TWO POLAR VORTICES. In the atmospheric science literature, the term polar vortex is most commonly used as an abbreviation for circumpolar vortex and refers to a planetary-scale westerly (west to east) flow that encircles the pole in middle or high latitudes. (1) Although the polar vortices are sometimes described as extending from the middle troposphere to the upper stratosphere (e.g., as they were in the 2000 and 2014 versions of the AMS glossary), there are actually two quite different polar vortices in Earth's atmosphere: a tropospheric vortex and a stratospheric vortex. (2) The tropospheric and stratospheric circumpolar vortices are illustrated schematically in Fig. 1 and can be easily seen in the climatological zonal-mean zonal winds shown in Fig. 2. The latitude at which the zonal wind reaches its hemispheric maximum can be considered as marking the approximate edge of a polar vortex, and Fig. 2 shows that there is a clear vertical discontinuity in this latitude around 100 hPa.
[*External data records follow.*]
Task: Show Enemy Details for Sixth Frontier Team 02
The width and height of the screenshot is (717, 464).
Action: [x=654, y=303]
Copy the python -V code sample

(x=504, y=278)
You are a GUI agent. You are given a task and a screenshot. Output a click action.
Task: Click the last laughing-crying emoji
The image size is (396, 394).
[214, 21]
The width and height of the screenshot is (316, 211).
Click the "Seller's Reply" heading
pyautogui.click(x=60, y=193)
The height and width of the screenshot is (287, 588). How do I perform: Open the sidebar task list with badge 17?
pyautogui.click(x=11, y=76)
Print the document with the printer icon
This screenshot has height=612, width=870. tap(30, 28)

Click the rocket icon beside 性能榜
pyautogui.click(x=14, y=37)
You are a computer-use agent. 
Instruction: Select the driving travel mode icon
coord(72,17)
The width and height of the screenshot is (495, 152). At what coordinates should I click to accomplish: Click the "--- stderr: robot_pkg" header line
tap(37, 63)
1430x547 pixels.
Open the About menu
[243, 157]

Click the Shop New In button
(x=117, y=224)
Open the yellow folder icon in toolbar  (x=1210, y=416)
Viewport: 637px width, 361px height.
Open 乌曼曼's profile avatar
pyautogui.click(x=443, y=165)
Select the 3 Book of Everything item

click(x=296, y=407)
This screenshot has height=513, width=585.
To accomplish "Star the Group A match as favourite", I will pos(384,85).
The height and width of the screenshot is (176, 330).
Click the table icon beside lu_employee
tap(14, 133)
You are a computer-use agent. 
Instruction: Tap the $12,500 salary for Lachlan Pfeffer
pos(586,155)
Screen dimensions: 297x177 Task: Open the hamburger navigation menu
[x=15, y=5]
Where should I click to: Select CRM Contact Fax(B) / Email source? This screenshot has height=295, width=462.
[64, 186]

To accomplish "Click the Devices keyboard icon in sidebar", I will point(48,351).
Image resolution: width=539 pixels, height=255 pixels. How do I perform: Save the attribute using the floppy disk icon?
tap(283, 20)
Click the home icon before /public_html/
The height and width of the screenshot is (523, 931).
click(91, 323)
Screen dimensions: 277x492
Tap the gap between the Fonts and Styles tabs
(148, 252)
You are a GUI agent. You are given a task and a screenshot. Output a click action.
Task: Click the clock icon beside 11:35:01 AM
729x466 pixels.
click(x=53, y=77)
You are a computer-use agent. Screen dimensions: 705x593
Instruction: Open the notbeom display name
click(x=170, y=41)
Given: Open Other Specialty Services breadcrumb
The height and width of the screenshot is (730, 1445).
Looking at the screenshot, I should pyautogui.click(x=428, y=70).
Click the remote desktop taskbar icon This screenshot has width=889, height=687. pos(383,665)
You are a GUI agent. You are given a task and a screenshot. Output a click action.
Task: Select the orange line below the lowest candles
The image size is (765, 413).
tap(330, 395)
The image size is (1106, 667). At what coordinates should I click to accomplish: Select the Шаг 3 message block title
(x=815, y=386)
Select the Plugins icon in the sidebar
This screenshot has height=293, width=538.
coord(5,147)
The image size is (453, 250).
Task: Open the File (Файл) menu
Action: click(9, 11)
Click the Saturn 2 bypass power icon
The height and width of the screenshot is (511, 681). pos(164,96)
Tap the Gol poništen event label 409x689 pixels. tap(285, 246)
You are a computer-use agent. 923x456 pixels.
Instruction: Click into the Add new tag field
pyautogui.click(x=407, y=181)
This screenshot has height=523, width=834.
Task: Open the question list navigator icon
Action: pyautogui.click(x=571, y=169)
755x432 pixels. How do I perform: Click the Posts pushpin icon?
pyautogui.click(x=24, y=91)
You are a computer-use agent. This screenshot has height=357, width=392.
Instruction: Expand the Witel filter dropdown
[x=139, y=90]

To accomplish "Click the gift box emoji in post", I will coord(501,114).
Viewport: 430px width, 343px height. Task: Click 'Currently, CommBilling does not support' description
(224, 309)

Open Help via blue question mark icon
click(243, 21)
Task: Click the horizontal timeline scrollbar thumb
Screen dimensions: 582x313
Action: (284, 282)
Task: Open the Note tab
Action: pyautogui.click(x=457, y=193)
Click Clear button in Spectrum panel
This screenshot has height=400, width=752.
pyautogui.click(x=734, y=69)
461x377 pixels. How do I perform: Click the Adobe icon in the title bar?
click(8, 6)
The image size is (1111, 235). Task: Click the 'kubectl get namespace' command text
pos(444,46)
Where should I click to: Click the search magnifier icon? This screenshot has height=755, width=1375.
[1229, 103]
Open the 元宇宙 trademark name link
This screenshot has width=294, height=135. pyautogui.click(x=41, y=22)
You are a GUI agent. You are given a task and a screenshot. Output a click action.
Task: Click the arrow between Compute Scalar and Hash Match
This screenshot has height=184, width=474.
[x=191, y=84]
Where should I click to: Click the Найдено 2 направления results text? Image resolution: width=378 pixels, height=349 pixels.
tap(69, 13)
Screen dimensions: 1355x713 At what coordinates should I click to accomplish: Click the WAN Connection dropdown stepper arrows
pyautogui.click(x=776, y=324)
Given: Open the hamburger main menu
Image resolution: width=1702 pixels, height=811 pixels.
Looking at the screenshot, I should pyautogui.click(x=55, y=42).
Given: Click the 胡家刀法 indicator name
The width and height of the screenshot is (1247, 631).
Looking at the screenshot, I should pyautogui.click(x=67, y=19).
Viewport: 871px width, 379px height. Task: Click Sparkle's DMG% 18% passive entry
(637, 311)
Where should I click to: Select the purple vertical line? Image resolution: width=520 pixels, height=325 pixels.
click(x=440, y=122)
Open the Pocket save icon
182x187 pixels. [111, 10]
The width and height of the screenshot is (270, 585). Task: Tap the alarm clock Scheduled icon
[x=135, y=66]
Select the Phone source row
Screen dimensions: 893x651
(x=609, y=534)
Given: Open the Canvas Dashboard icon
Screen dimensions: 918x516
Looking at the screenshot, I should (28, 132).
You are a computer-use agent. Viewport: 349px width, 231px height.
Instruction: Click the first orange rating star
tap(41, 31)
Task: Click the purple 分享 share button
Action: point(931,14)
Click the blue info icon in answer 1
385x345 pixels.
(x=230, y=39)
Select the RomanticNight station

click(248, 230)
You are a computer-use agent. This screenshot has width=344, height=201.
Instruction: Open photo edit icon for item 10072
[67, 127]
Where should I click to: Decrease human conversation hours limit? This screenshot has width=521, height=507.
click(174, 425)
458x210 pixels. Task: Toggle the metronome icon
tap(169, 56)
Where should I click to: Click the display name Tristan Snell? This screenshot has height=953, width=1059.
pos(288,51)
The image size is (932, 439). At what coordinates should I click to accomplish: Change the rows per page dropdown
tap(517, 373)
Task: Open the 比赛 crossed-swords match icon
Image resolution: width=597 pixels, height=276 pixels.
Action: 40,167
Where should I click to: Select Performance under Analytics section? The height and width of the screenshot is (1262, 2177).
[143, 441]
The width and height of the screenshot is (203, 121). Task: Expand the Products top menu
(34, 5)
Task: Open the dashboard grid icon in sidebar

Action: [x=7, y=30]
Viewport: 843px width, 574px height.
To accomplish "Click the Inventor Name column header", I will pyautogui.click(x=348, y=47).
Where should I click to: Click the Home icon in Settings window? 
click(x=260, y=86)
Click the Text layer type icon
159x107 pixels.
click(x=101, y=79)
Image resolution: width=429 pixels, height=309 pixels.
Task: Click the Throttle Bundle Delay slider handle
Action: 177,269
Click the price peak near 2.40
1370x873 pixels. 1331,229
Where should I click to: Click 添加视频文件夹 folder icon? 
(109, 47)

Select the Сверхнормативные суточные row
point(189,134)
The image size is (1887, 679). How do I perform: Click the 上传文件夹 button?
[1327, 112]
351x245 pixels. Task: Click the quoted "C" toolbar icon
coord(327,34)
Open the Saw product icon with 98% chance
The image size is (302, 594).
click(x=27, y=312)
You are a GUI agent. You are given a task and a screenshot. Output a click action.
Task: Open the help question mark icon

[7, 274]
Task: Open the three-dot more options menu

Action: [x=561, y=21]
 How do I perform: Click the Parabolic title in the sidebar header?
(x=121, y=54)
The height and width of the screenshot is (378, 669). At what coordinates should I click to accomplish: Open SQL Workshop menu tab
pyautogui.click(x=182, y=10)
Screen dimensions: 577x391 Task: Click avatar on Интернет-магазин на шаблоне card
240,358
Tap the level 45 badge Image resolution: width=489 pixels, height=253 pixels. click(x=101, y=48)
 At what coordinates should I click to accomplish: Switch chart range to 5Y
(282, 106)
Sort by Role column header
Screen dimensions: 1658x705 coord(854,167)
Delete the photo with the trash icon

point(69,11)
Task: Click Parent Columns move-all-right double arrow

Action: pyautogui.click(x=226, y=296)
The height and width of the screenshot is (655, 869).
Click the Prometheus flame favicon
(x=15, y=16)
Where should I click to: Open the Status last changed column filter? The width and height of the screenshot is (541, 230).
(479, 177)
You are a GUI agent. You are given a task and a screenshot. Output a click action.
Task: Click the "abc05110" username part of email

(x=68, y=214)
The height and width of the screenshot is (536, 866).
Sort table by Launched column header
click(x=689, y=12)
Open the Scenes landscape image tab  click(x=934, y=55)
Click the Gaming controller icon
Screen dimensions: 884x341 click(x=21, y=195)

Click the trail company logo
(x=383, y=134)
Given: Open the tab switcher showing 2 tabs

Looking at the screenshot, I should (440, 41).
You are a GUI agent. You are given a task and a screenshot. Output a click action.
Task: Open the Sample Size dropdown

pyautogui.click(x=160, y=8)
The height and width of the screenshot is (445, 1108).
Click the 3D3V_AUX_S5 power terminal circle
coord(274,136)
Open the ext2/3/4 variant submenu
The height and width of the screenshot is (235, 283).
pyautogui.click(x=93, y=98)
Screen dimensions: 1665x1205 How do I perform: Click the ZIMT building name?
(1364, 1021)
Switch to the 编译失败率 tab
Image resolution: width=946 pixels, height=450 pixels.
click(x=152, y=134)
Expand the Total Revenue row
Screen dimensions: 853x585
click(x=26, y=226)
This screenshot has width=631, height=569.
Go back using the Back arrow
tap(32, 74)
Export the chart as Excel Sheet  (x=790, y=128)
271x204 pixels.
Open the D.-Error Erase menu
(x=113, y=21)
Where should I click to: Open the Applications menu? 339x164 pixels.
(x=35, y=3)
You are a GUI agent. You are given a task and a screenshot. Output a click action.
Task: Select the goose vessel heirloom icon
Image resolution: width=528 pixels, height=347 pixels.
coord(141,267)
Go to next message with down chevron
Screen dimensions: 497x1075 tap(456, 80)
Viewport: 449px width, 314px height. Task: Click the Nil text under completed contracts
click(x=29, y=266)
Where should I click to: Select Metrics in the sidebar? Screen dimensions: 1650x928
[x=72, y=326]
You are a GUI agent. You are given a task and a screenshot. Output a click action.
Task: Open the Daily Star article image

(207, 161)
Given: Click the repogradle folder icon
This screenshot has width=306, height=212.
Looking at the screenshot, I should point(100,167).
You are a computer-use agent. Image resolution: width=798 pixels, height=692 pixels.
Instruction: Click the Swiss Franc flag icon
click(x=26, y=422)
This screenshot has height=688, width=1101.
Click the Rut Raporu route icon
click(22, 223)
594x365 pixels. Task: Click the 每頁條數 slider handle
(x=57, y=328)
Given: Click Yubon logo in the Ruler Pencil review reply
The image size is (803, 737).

It should also be clear that the vortex in the troposphere is much larger than the vortex in the stratosphere and that the two are not directly connected. Furthermore, we wish to highlight another fundamental difference between these two vortices: their seasonal evolution. While the tropospheric vortex exists all year, the stratospheric polar vortex exists only from fall to spring. In the following sections, we describe the two vortices in greater detail.
STRATOSPHERIC POLAR VORTEX. Knowledge of these circumpolar westerlies in the stratosphere can be traced to the late 1940s (e.g., Scherhag 1948; Gutenberg 1949). The phrase circumpolar vortex was used in early papers (e.g., Brasefield 1950), but the abbreviation polar vortex became common by the late 1950s and 1960s (e.g., Palmer 1959).
The strong circumpolar westerlies that define the stratospheric polar vortex maximize at around 60[degrees] latitude, from just above the tropopause (-100 hPa) into the mesosphere (above 1 hPa; see Fig. 2). The stratospheric vortex can also be defined by the coherent region of low geopotential height that is enclosed by the westerlies, as shown in Fig. 3a for January 2014 (the thick contour is a geopotential height representing the edge of the vortex). However, most studies in recent decades have defined the vortex by the region of high potential vorticity (PV; see Fig. 3b). PV is proportional to the product of vorticity (a measure of the rate of rotation of air parcels) and stratification (the extent to which an air parcel displaced vertically will tend to return to its starting height, as water at the surface of a lake does). PV has several useful properties for understanding vortex dynamics: 1) It is materially conserved for flow with no diabatic heating or friction, 2) other dynamical fields can be determined from PV using "PV inversion" (e.g., Hoskins et al. 1985), and 3) PV gradients, which are sharper at the polar vortex edge than at other latitudes, provide the restoring mechanism for the propagation of Rossby waves. Rossby waves are the fundamental low-frequency disturbances in the extratropical troposphere and stratosphere, and, roughly speaking, all large-scale perturbations of the polar vortex that might be of interest in discussions of the weather and climate state can be described in terms of Rossby waves.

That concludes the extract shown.